Tarefa obrigatória:
Conte quantas das linhas abaixo contêm a palavra "panel" e informe apenas o número.

[Registros armazenados]
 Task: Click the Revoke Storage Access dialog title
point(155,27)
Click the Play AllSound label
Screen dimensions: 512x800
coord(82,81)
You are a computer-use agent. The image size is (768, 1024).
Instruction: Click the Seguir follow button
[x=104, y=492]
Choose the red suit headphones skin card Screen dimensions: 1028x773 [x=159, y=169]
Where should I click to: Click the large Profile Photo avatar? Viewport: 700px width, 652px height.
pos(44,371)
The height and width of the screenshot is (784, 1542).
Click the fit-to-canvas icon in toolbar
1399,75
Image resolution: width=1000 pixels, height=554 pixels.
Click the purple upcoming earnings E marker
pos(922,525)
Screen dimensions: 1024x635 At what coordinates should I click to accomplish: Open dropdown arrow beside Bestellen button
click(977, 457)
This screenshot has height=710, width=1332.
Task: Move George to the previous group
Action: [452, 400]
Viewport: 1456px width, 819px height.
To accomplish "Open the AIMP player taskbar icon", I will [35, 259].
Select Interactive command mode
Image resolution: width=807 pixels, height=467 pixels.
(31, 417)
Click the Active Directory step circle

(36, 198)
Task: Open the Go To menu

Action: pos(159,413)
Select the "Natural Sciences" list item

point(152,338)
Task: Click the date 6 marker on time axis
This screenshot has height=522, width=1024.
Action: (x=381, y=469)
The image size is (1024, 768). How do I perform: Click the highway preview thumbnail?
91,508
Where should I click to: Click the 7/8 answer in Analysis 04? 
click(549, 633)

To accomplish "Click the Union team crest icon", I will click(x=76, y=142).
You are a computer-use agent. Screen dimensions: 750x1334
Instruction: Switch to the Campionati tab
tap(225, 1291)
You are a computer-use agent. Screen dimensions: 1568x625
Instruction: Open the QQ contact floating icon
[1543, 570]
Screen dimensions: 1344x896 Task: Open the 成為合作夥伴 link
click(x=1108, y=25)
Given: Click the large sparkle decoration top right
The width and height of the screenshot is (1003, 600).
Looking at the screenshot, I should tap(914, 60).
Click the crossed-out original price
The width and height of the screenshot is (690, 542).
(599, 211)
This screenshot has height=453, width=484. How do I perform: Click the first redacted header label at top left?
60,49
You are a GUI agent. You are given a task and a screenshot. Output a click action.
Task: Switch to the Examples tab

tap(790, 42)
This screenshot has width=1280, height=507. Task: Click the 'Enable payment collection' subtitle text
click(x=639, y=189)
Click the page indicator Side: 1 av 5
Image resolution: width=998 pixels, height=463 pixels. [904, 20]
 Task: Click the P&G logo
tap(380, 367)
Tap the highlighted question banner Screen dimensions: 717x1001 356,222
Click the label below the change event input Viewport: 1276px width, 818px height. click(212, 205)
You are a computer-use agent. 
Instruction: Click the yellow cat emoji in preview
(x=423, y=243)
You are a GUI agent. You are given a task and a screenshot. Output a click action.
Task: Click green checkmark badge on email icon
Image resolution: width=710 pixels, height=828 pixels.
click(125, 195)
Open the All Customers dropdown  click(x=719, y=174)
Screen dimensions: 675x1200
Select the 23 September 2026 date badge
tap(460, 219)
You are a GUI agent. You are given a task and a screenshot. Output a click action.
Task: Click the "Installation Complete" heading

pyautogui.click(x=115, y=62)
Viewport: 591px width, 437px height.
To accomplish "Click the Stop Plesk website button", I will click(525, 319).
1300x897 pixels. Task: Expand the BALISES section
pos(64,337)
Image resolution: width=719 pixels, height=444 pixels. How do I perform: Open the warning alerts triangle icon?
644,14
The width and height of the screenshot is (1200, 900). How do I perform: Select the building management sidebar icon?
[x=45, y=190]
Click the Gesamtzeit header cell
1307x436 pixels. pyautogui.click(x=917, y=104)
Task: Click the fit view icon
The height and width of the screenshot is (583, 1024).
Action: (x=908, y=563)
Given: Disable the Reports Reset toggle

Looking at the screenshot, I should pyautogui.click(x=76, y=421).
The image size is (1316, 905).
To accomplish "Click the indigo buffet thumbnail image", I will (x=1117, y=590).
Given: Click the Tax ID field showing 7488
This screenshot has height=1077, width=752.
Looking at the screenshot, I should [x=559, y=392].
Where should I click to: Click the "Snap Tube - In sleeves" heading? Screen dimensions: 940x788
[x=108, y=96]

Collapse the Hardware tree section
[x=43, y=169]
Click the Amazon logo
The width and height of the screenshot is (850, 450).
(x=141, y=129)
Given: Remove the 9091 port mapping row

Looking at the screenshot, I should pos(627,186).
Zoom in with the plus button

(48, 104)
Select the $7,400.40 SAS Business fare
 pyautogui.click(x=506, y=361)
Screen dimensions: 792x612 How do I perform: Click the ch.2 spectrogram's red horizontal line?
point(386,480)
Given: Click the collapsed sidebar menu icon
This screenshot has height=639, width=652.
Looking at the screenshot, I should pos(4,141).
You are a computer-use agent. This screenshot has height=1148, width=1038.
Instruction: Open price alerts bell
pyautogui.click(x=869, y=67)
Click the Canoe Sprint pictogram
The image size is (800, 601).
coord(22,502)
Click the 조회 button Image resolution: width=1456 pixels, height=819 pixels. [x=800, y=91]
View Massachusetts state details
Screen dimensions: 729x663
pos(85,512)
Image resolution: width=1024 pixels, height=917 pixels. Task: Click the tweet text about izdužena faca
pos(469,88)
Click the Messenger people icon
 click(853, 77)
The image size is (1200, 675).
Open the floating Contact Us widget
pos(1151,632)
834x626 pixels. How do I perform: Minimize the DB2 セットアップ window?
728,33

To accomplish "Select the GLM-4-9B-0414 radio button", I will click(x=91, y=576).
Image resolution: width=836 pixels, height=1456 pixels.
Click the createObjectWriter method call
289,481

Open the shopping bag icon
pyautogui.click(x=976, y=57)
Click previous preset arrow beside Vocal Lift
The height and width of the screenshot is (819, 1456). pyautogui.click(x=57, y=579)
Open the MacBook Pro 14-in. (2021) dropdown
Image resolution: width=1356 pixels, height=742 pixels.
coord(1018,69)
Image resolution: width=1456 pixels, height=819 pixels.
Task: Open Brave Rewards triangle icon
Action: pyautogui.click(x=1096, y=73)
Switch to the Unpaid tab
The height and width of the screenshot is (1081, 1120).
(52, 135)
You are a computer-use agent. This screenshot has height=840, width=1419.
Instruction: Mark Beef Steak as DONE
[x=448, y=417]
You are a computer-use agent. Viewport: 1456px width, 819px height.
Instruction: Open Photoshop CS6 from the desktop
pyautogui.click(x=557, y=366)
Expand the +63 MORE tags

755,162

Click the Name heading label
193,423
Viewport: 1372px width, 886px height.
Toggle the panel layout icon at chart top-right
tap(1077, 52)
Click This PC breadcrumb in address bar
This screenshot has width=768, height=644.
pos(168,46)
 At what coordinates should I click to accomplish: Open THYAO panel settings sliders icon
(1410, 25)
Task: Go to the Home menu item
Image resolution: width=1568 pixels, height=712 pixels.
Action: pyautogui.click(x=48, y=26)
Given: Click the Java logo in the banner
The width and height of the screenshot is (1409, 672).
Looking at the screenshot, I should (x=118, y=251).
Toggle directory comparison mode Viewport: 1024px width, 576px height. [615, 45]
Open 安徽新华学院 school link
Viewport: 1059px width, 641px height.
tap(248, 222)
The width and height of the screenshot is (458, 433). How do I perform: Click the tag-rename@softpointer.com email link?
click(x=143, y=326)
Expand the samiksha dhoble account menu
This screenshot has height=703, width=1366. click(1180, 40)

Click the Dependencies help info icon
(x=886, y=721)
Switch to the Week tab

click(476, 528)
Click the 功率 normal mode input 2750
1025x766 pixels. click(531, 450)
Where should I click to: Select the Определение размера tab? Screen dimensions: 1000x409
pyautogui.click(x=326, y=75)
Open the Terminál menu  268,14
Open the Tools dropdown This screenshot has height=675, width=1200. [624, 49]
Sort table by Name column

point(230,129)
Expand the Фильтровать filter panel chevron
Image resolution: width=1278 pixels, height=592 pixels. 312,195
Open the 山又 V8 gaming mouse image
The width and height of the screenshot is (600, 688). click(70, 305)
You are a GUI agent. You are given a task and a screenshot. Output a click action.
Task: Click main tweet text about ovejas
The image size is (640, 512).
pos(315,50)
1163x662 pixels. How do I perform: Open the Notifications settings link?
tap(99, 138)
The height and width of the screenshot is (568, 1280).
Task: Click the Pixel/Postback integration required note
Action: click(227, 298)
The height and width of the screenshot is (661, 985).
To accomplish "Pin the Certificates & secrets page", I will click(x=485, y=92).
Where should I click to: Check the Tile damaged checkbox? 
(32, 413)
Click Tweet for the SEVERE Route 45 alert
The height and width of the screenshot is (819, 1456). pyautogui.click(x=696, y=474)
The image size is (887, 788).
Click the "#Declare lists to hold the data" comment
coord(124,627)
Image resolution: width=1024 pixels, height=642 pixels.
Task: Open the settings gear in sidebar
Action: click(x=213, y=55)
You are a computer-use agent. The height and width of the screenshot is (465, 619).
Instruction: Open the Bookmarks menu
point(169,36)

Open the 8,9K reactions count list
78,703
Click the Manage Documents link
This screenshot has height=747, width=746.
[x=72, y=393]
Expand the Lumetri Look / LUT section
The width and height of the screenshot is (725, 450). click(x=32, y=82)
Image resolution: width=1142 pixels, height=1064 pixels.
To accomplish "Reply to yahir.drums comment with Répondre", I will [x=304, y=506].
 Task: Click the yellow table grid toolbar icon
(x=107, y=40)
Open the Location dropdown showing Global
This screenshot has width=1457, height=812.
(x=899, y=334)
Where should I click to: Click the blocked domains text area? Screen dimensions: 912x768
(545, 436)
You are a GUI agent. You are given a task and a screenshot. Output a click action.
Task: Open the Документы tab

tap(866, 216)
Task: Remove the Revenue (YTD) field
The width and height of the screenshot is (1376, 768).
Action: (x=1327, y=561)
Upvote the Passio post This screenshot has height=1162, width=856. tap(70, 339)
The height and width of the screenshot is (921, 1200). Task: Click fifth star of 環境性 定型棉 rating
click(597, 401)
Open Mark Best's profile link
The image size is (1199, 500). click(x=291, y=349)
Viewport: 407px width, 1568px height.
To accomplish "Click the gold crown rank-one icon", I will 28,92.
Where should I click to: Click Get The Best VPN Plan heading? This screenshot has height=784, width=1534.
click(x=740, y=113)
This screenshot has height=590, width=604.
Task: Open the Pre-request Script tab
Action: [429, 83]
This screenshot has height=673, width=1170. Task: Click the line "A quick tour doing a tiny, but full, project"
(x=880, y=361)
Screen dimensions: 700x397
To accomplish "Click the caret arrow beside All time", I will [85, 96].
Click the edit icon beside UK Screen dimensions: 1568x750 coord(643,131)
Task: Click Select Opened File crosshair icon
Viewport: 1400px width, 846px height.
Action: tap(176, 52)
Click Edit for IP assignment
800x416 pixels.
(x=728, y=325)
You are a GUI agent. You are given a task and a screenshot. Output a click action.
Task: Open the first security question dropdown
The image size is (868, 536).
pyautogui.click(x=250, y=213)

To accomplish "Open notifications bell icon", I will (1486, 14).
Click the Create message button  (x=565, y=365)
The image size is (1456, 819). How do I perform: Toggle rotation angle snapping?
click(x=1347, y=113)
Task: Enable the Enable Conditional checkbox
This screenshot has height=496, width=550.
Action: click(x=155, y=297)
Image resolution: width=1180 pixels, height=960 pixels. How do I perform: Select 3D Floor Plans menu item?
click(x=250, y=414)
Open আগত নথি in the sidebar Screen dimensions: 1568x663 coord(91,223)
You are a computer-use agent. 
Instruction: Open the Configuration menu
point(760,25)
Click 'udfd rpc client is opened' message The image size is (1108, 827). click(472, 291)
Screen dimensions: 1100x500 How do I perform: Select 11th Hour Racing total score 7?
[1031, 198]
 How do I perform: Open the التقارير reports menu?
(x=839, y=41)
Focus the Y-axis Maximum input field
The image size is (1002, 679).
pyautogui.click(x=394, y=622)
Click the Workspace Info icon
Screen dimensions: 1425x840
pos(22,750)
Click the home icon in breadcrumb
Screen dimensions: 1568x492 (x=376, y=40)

Exercício concluído:
3